A move to Washington State put further cracks in the hegemonic media and history-book image of the “Old West”:  rodeo grandmas (https://www.youtube.com/watch?v=cl0-XBRfatc); a cross-dressing female jazz musician (http://www.people.com/people/archive/article/0,,20119615,00.html); the exploitation of women of color as prostitutes and the existence of a robust Western logging and timber industry (http://www.americanhistoryusa.com/early-washington-and-logging-timber-industry/); and the rise of a radical worker’s union in the Northwest (https://content.lib.washington.edu/iwwweb/readIWW.html).  The story and movie Brokeback Mountain brought awareness of same-sex relationships in the Western past.  Vacations in New Mexico revealed a unique cuisine (https://en.wikipedia.org/wiki/New_Mexican_cuisine) and a unique history (https://en.wikipedia.org/wiki/History_of_New_Mexico) and the presence of Jews and Muslims among the Spanish immigrants to New Spain (https://www.cabq.gov/humanrights/public-information-and-education/diversity-booklets/jewish-american-heritage/conversos-crypto-jews).  And I’ve recently learned that stuntwomen were far from unknown in the early days of Hollywood (http://www.npr.org/2015/11/01/453632475/guts-grace-digs-into-the-untold-history-of-stuntwomen).
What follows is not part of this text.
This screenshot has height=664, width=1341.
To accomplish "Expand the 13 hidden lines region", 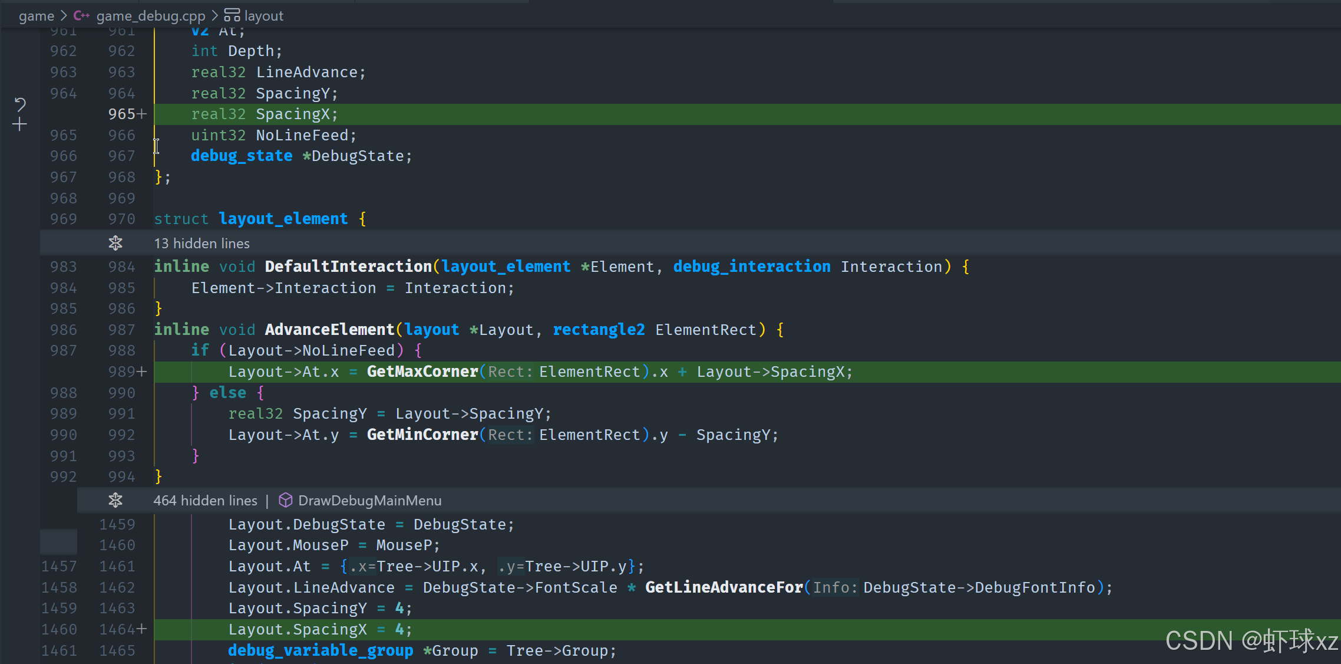I will 202,244.
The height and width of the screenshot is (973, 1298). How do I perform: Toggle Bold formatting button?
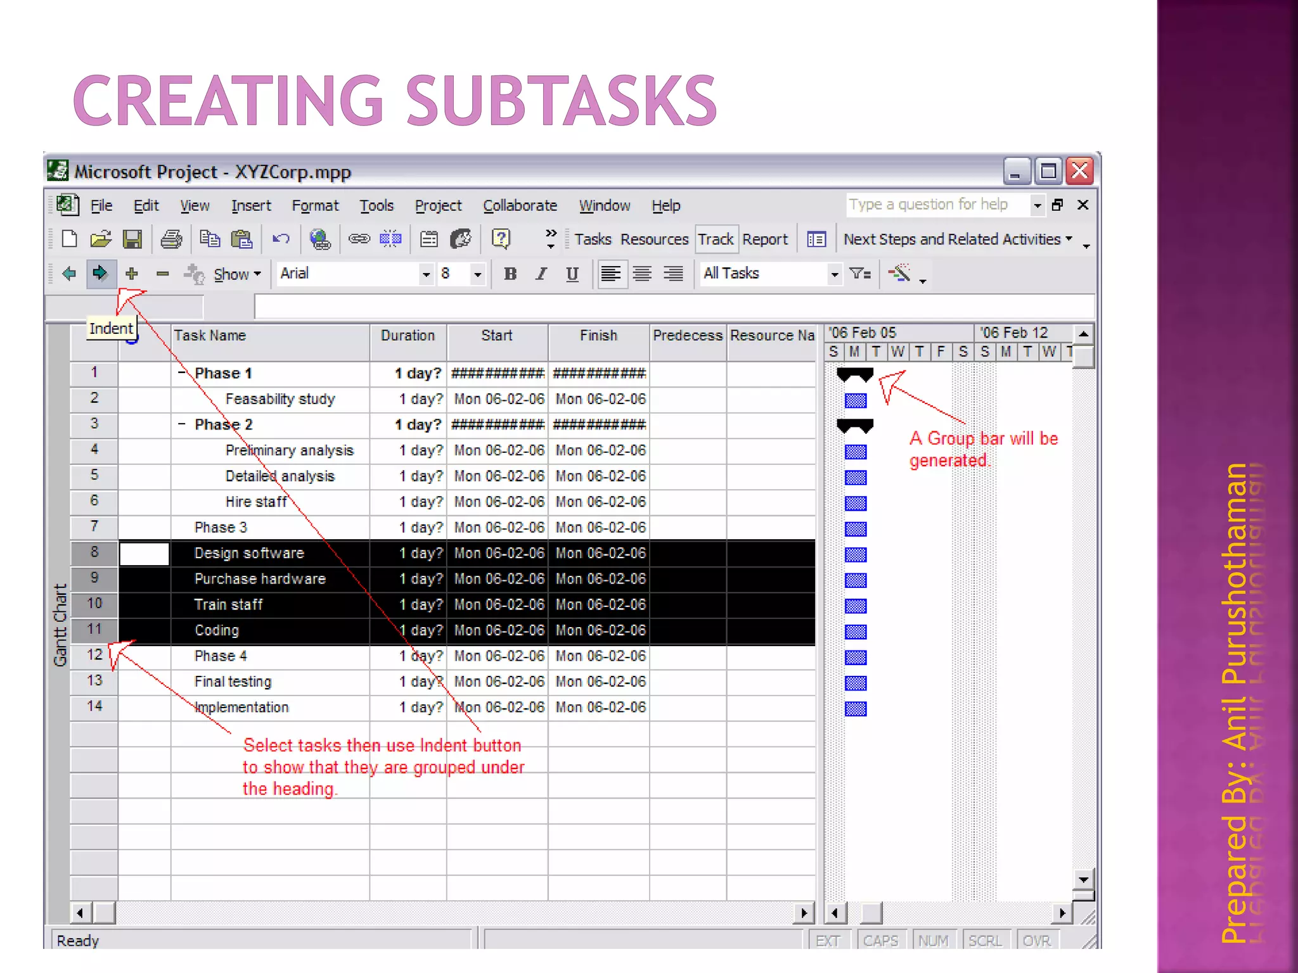pos(510,274)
Meanwhile, in genre fiction, the Twenty-Teens brought a resurgence in the availability and popularity of Weird West prose.  Happily, this genre fan devoured several new titles.  Unhappily, most of the authors of those titles proved unaware of the rich and diverse realities of life in the historical West.   Too many owed their depictions to the narrow old stereotypes, with one significant and undesirable change:  the near-disappearance of indigenous peoples as characters.  These discoveries frustrated me, not only because I’m a Weird West fan, but because I’m the coauthor, with Tiptree Award winning author Nisi Shawl, of Writing the Other: A Practical Approach (Aqueduct Press, http://www.amazon.com/Writing-Other-Conversation-Pieces-Book-ebook/dp/B0065MZ26O), which is one of several readily available sources of information and instruction on the subject of writing believable characters of diverse backgrounds.  Eventually, I voiced my frustration on Facebook, and Publisher Carol Hightshoe offered me the chance to edit a diversity-themed Weird West anthology for WolfSinger Publications (http://wolfsingerpubs.com/).  The anthology grew to two volumes, because we received such an abundance of excellent story submissions which fit our theme.


Lost Trails: Forgotten Tales of the Weird West: Volume One is now available in print and eBook formats (September 2015, http://www.amazon.com/Lost-Trails-Forgotten-Tales-Weird-ebook/dp/B014V2H2YO/), and Volume Two is scheduled for release in Winter 2015/2016.  The stories in both volumes mix historical Western settings, scenarios, themes, and archetypes with fantasy, science fiction, horror, steampunk, alternate history, and other speculative fiction genres.  The stereotype-busting characters include gunslingers and madams, miners and drifters, priests and shamans, boomers and busters, cooks and conquistadores, actresses and revolutionaries, hobos and train-robbers, scientists and homesteaders, sheriffs and outlaws and bounty-hunters, monotheists and polytheists and atheists, pioneers and colonials and indigenes, and more.  The contributors to Lost Trails: Volumes One and Two include Saladin Ahmed, Kathleen Alcalá, Steve Berman, Tobias S. Buckell, Milton Davis, Aliette de Bodard, Edward M. Erdelac, Gemma Files, Carol Hightshoe, Ernest Hogan, Naomi Kritzer, Nicole Givens Kurtz, Ken Liu, Carole McDonnell, Misha Nogha, David Lee Summers, Don Webb, and many others.  If you enjoy Weird Westerns, or are looking to give the genre a try, I hope you’ll consider Lost Trails.